Wednesday 23 January 2013

How to get re-elected: by Paul Uppal

After our much needed festive break, the egregious and secretive millionaire representative for The Dark Place is on his feet again, and this time he's taking the opportunity to tick off all those whinging constituents:
That point is well worn and made continually, and I am sure that all Members are aware of the top rate of tax being cut, but there is an element of financial amnesia here. As even people who only have a rudimentary understanding of economics will appreciate, the main way that wealthy people accumulate wealth is through wealth creation, rather than income, which is always variable. If we look at capital gains tax, the current rate is 28%, which is in stark contrast to the previous Labour Government, where venture capitalists were paying capital gains tax at a rate of 10%—often much lower than the cleaners who were cleaning their offices.
That's right. If you disagree with Paul, you're a thicky thick thicko. And we should listen to him, because underneath the modesty which compels Paul to keep schtum on the sources of his considerable wealth, he's a man on firm ground. Remember: Paul has never picked up a shovel, employed a large number of people, contributed to the wealth and gaiety of the nation with a new thingamabob, ratchet, widget or idea. He is a propertly speculator.

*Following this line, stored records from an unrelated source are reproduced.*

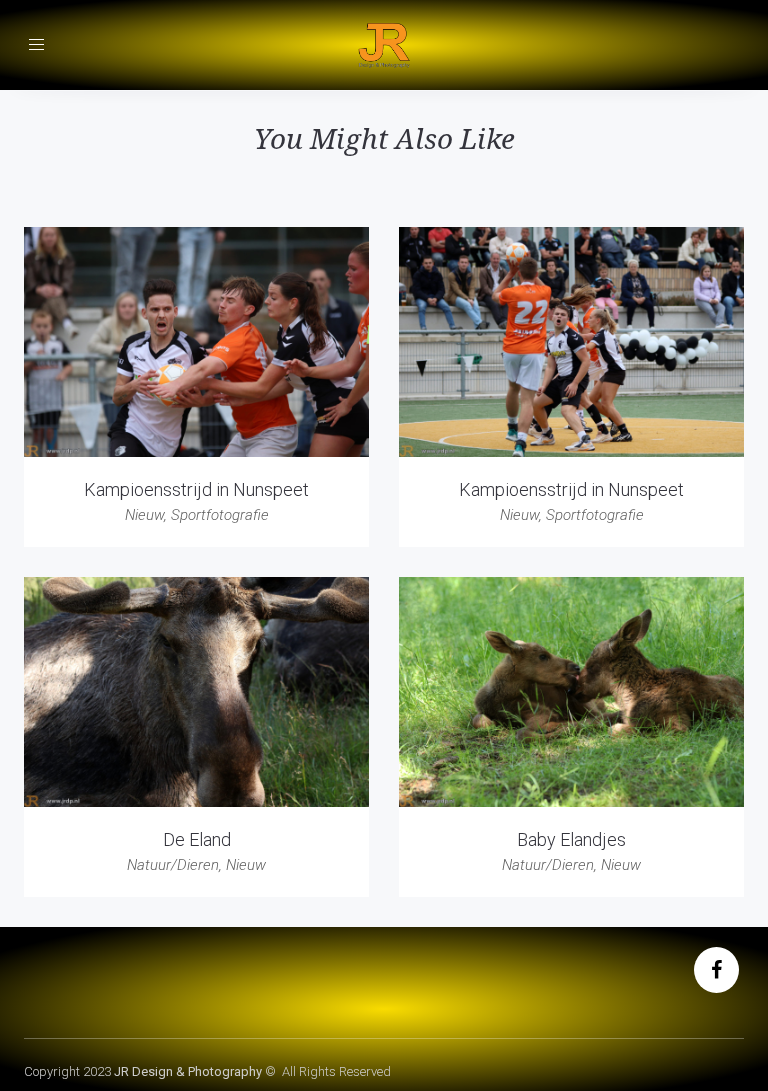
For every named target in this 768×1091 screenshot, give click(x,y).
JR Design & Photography (188, 1071)
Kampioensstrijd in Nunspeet (196, 489)
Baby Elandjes (571, 839)
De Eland (197, 839)
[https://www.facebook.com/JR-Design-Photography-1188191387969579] (716, 972)
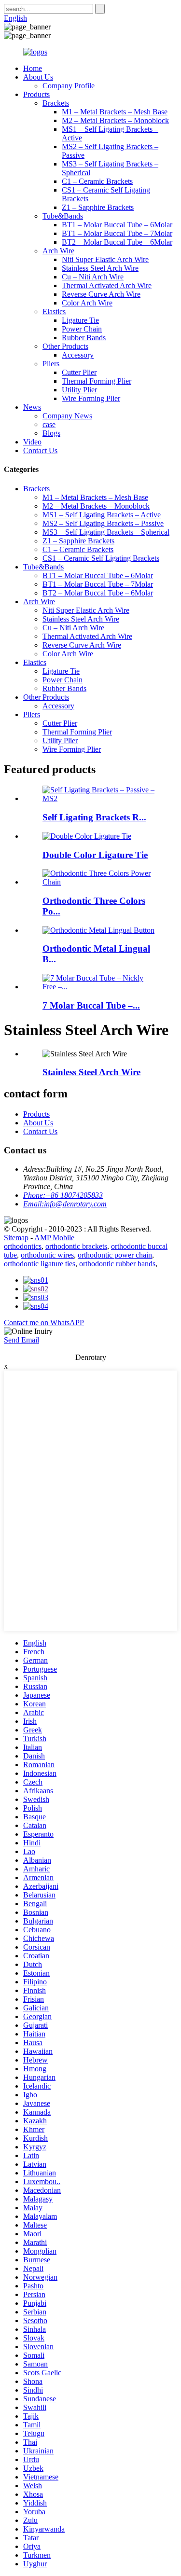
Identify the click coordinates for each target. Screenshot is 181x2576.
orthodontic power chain (115, 1255)
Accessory (78, 355)
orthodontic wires (47, 1255)
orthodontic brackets (76, 1246)
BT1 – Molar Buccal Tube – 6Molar (117, 225)
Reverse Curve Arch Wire (101, 294)
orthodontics (23, 1246)
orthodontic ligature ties (39, 1264)
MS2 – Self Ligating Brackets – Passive (103, 523)
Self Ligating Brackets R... (94, 817)
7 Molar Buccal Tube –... (91, 1005)
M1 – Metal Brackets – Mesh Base (114, 112)
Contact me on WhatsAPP (44, 1322)
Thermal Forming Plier (96, 381)
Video (32, 442)
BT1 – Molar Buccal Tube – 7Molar (117, 233)
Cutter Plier (79, 372)
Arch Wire (58, 251)
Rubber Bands (84, 337)
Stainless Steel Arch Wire (100, 268)
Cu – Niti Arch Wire (93, 277)
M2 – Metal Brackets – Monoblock (115, 120)
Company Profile (68, 86)
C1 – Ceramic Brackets (97, 181)
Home (32, 68)
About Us (38, 77)
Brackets (55, 103)
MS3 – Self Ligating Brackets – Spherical (105, 532)
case (49, 424)
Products (36, 94)
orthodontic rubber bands (117, 1264)
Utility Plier (79, 390)
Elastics (54, 311)
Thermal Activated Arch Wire (107, 285)
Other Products (65, 346)
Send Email (21, 1340)
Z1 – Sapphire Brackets (98, 207)
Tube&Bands (62, 216)
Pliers (50, 364)
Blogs (51, 433)
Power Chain (82, 329)
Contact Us (40, 450)
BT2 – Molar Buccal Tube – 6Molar (117, 242)
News (32, 407)
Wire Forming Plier (91, 398)
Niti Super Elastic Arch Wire (105, 259)
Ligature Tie (80, 320)
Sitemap (16, 1237)
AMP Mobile (54, 1237)
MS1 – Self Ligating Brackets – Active (101, 515)
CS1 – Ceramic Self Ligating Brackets (100, 558)
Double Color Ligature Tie (95, 855)
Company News (67, 416)
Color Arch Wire (87, 303)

When he says that 'wealthy people accumulate wealth… through wealth creation, rather than income', what he means is that he avoids paying the same tax rate as me (despite me being very much not a millionaire) by paying himself dividends rather than a salary from Pinehurst Securities. The top rate of income tax is 40% on earnings above £42,000. The top rate for his capital gains, as he points out, is 28% (though of course needy Paul is also kept off the breadline by his £65,000 parliamentary salary).

Uppal's right that Labour's capital gains tax rate was a shameful 10%, but it's time he stopped making petty points like this. He fails to realise that from the outside, we're the farmyard animals and looking from the pigs to the men, it's hard to tell them apart. New Labour was obsessed with financial sharks because it had no industrial policy, nor any interest in one: I don't think this is quite so true of the current Labour Party.

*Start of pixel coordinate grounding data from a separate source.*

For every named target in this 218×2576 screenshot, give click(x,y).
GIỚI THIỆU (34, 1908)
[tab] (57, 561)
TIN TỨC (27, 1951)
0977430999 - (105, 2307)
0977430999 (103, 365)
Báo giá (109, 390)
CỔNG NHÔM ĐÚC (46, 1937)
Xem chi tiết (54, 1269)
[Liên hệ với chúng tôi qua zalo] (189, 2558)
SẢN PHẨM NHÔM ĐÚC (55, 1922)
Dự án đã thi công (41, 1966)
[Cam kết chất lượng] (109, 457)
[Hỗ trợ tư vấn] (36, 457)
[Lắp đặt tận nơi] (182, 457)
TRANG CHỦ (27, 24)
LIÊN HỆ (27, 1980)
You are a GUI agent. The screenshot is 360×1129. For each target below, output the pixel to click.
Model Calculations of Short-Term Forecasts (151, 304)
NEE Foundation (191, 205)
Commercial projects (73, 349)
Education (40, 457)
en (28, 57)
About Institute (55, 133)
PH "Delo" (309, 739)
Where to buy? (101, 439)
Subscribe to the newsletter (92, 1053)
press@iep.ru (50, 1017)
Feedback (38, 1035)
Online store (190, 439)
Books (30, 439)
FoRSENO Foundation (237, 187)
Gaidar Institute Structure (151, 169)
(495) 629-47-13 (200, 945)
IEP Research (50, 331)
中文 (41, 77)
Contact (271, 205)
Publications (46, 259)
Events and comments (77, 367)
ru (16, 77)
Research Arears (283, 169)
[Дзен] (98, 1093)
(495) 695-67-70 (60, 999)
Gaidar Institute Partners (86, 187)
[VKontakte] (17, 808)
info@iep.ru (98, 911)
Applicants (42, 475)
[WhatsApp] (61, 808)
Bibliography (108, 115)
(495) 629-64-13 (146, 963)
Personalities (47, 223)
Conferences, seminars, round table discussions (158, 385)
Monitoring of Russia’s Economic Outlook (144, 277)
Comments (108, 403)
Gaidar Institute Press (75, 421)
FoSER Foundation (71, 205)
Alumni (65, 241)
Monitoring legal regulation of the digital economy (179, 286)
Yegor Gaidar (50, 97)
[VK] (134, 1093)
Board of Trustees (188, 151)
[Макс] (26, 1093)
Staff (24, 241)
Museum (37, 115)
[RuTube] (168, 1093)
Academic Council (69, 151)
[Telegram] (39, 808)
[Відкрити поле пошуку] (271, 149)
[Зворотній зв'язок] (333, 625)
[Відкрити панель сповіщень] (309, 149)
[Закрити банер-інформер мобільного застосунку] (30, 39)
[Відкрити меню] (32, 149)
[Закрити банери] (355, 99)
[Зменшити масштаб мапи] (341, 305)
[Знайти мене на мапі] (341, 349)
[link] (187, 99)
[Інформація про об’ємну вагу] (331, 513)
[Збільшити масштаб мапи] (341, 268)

Paul Uppal and his friends are not the solution. They are the problem. Uppal's business has contributed nothing to the British economy: it simply shifts money around. No jobs are created, no innovations generated. And yet he has lobbied for – and won – another tax break for owners of empty properties, who'd rather we subsidised them than accept a lower market rate: he's just another hog at the trough, but this hog spends his time denouncing the poor for their expectations of state aid!

Quite simply, Paul Uppal MP and his party are parasites. It's clear from the legislation they've enacted (top rate of income tax dropped, corporation tax dropped, tax inspectors sacked, food safety protection cut, welfare for disabled children cut…) that they have no intention of acting in the national interest. They are shamelessly pursuing a policy of class warfare and self-interest. They have captured the state and in the Kenyan phrase, it is 'their turn to eat'.

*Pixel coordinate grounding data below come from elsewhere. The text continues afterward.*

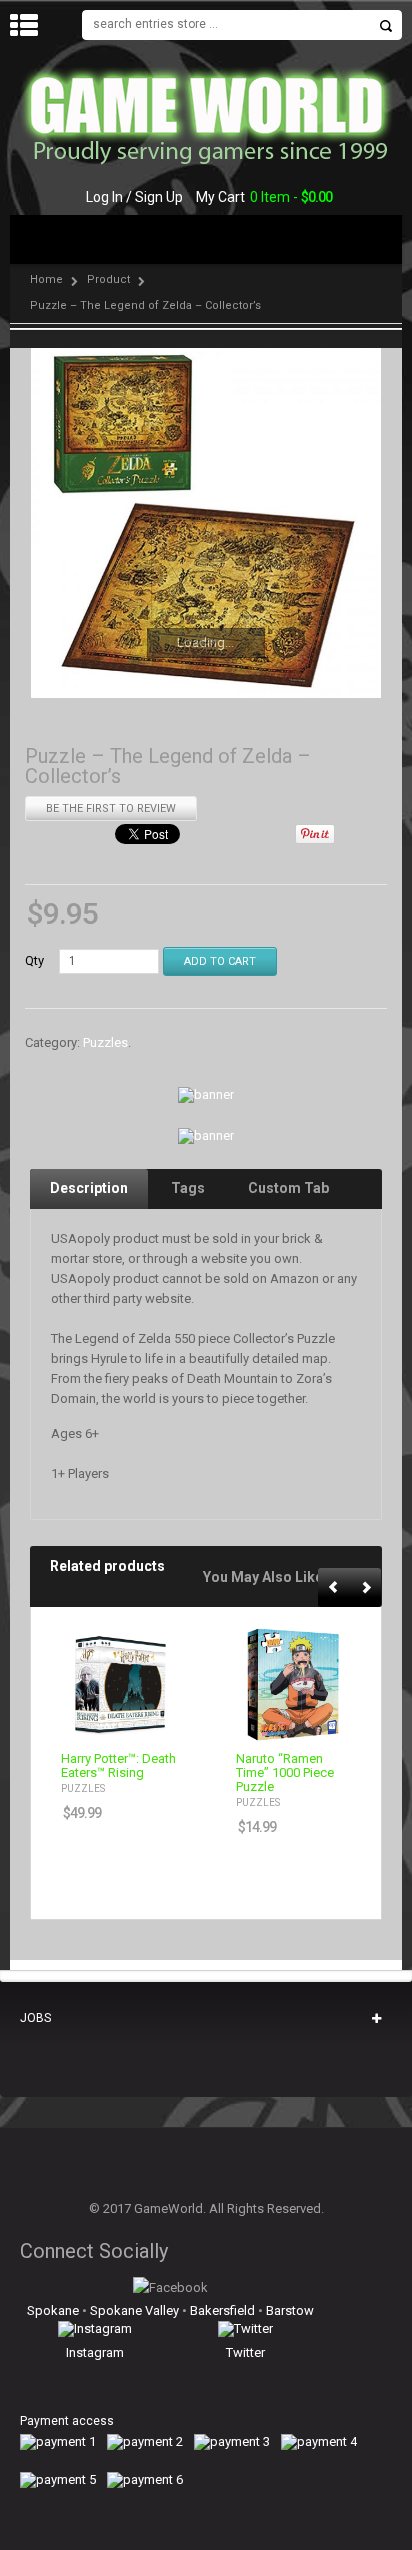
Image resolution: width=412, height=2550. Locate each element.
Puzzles (105, 1043)
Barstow (290, 2310)
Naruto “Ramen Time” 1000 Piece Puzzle (285, 1773)
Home (46, 279)
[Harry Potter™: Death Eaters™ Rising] (118, 1684)
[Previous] (334, 1588)
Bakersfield (222, 2310)
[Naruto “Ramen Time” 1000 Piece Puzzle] (293, 1684)
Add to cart (149, 1724)
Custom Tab (288, 1188)
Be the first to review (111, 808)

Am I making too much of this anodyne little speech? Well, Mr Uppal made it during a debate about the Living Wage. He's against it, just as the Conservative Party was against the Minimum Wage. The miserable nature of this country is obvious from the fact that the notional living wage is higher than the legal minimum wage. Put simply: you can't live on the minimum wage (and social security benefits are even lower). Under Labour, the scandalous solution was to subsidise low wages with social security – essentially inviting corporations to inflate their profits and share prices at the expense of the taxpayer and the poor. That's why I'd upgrade the minimum wage to the living wage and abolish benefits for those in work. The shareholders (including my own pension provider) need to accept that profits shouldn't come at the expense of cold houses, bad food, thin clothes and poor health.

Under the Tories, it's far, far worse. With the vicious attacks on social security, the state won't even be providing that safety net. So wages will remain at the rock bottom, and the state won't even cover the difference between the minimum and living wages. People are being driven from their homes, while Mr Uppal spends his time speaking up for the already rich.

And they accuse the left of waging class war.